Bayer Sues Johnson & Johnson Over Competing Prostate Cancer Drug Marketing Claims
Whippany-based Bayer filed a federal lawsuit against New Brunswick-headquartered Johnson & Johnson, alleging the rival pharmaceutical company falsely advertised its competing prostate cancer drug in ways that harm Bayer's own product sales.
Whippany-based Bayer filed a federal lawsuit against New Brunswick-headquartered Johnson & Johnson, alleging the rival pharmaceutical company falsely advertised its competing prostate cancer drug in ways that harm Bayer’s own product sales.
The complaint, filed February 23 in U.S. District Court for the Southern District of New York, claims J&J’s new marketing campaign for its drug Erleada threatens to damage trust and sales prospects for Bayer’s competing medication Nubeqa, according to court documents.
Bayer alleges that J&J made “false claims regarding the efficacy of Nubeqa … in an effort to increase its market share in a concentrated and increasingly competitive prostate cancer treatment market,” the lawsuit states.
The dispute centers on a February 2 press release from J&J that promoted what the company called a “real-world head-to-head analysis” comparing survival rates between patients treated with either Erleada or darolutamide, the active ingredient in Nubeqa, according to the complaint.
J&J’s retrospective analysis of U.S. medical and insurance databases concluded that patients with metastatic castration-sensitive prostate cancer who first received Erleada experienced a 51% reduction in risk of death compared to those who initially received Nubeqa, according to the company’s findings.
The analysis showed that about 92% of 1,460 Erleada patients were still living at the 24-month mark, compared to just under 86% of 287 Nubeqa patients, according to J&J’s data.
J&J has promoted these findings through a slideshow presentation and on its Medical Connect website for healthcare providers, according to Bayer’s complaint.
Bayer disputes the validity of J&J’s comparison, arguing that the two patient groups weren’t truly comparable because most Nubeqa patients were treated off-label, creating selection bias that undermines any superiority claim, according to the lawsuit.

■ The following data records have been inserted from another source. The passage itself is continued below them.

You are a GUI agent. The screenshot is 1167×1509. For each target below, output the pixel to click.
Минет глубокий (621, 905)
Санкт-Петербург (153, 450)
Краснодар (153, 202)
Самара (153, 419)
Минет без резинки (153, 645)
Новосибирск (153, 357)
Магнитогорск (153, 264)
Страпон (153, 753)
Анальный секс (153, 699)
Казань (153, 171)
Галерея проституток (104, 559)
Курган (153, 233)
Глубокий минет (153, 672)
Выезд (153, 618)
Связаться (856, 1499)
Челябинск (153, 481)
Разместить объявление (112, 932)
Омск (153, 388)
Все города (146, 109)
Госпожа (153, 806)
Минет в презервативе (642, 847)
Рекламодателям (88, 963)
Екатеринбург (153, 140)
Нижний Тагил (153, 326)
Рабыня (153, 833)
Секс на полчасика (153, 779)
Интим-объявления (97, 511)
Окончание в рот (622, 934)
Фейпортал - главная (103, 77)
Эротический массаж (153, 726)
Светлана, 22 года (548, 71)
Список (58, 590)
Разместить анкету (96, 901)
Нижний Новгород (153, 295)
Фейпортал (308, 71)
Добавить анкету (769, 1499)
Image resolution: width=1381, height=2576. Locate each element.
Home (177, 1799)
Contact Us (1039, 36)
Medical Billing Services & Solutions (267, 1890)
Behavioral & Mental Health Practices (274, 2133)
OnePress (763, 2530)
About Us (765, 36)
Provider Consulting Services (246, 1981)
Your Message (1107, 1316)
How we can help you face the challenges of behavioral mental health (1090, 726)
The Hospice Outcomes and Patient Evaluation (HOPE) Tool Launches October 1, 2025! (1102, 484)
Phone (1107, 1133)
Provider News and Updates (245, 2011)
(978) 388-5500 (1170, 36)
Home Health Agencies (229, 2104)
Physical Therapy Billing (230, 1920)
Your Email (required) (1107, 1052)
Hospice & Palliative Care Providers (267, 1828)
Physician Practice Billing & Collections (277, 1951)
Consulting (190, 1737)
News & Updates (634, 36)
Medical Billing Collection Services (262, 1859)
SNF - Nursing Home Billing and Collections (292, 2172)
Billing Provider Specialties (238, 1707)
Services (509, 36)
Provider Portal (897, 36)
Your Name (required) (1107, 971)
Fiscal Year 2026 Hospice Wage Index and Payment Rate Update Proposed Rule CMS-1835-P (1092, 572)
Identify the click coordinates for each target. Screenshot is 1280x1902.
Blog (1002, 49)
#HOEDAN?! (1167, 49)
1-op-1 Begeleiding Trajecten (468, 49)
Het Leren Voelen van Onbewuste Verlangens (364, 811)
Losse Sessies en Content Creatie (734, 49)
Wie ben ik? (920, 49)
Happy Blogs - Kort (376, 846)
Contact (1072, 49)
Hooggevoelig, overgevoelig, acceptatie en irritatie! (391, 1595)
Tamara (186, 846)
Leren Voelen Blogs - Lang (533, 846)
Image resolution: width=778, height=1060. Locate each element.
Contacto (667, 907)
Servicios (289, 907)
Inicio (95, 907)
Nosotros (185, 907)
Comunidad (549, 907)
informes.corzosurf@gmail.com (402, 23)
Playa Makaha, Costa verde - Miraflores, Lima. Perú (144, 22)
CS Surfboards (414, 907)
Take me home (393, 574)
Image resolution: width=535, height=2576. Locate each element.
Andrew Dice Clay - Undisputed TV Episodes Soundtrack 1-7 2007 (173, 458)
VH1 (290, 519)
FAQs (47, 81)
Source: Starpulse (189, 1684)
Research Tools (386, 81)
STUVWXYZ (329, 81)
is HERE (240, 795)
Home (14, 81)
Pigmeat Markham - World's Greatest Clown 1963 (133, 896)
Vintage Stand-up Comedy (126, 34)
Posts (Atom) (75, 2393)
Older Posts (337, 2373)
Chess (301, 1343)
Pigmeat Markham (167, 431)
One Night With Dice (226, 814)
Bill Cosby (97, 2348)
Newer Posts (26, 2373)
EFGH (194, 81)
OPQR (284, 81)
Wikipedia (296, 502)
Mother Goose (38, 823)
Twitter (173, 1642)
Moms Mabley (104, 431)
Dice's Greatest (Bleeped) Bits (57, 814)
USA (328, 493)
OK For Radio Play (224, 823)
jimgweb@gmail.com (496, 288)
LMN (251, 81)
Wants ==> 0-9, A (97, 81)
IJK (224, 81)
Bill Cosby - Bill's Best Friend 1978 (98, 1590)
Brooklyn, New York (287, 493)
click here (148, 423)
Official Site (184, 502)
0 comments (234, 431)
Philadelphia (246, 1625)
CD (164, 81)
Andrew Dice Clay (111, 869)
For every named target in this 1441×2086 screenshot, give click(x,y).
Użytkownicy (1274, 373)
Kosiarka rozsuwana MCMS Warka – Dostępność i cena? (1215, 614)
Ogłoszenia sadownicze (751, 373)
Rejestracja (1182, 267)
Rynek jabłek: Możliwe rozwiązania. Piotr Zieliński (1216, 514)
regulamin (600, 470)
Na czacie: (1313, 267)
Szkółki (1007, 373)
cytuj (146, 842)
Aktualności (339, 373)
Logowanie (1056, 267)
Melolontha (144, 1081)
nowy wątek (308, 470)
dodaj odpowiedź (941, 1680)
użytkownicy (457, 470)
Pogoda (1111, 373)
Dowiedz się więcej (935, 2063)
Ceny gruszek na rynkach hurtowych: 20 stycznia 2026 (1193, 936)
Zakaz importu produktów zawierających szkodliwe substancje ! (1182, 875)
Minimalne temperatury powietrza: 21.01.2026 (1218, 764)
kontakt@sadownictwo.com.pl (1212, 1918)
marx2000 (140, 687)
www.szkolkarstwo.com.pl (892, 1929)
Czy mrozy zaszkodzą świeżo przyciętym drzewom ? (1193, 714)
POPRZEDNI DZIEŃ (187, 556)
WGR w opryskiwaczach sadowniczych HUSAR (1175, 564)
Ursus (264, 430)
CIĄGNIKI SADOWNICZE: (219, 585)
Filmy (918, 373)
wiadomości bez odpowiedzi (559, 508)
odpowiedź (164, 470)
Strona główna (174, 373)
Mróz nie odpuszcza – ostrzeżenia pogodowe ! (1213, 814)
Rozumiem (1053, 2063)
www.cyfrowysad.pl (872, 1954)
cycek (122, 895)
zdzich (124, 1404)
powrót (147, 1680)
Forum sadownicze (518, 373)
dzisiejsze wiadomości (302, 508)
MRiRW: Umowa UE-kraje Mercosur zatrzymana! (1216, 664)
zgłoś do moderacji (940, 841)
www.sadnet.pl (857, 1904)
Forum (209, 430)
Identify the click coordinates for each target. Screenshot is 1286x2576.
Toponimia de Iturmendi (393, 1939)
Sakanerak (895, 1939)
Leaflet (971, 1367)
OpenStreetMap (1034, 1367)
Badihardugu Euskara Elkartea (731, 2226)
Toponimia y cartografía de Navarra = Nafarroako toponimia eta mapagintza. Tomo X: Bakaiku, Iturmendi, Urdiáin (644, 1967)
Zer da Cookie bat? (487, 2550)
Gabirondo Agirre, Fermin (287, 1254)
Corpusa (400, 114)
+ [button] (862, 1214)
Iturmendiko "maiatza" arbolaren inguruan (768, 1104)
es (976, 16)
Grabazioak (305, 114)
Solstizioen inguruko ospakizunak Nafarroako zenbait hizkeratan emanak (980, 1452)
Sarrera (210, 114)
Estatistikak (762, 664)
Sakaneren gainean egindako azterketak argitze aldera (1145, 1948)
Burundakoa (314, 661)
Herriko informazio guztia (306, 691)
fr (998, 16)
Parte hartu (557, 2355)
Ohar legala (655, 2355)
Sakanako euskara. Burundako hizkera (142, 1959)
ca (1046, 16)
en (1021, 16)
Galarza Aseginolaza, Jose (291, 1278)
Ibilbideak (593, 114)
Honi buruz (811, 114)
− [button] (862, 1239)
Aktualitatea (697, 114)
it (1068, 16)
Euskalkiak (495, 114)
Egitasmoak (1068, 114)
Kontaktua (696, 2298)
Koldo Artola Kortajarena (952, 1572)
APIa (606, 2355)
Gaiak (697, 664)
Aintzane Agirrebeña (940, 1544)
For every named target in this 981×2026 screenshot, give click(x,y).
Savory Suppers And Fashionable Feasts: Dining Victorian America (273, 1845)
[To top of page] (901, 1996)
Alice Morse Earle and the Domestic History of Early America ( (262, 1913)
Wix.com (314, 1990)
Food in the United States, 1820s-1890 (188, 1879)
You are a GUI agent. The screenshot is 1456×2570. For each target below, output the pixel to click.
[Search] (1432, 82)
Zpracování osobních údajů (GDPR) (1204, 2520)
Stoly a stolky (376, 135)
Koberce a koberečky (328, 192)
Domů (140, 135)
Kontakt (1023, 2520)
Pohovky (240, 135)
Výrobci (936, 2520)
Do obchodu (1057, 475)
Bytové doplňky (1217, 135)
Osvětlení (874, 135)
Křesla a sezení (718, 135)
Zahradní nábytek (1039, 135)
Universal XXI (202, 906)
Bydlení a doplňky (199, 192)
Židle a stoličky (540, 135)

Bayer also noted that J&J’s study included five times as many patients.
The complaint argues that the U.S. Food and Drug Administration does not sanction the retrospective, real-world analysis that J&J used as a substitute for traditional clinical trials, according to Bayer.
Bayer also claims that online searches, including AI-generated summaries in Google, are repeating J&J’s claims that Erleada is superior and that Nubeqa carries a higher risk of death, according to the lawsuit.
The legal action followed J&J’s “refusal to cease and desist its promotion of a scientifically flawed real-world evidence analysis that misinforms healthcare providers and patients,” according to Bayer’s complaint.
Bayer maintains that J&J’s claims violate the federal Lanham Act, which prohibits companies from making false or misleading statements about a product’s safety, efficacy or characteristics, according to the lawsuit.
The pharmaceutical company seeks a permanent injunction stopping J&J from disseminating the analysis and its claims, as well as an order requiring J&J to issue a “corrective press release” dispelling the claims, according to court documents.
Bayer also requests that J&J pay “unjust profits,” compensatory and threefold punitive damages, and court costs, according to the lawsuit.
Both drugs are androgen receptor inhibitors used to slow prostate cancer growth. Nubeqa won initial FDA approval in 2019 and received expanded approvals in 2022 and 2025, according to regulatory records. Erleada received its first FDA approval in 2018 with expanded approval in 2019.
The financial stakes are substantial. Nubeqa generated approximately $1.92 billion in sales during the first nine months of 2025, while Erleada pulled in $2.62 billion over the same period, according to company reports.
The lawsuit comes shortly after both companies launched competing marketing campaigns, with Bayer unveiling a Nubeqa promotion featuring NFL quarterback-turned-commentator Tony Romo just before J&J’s Erleada campaign began last month, according to the complaint.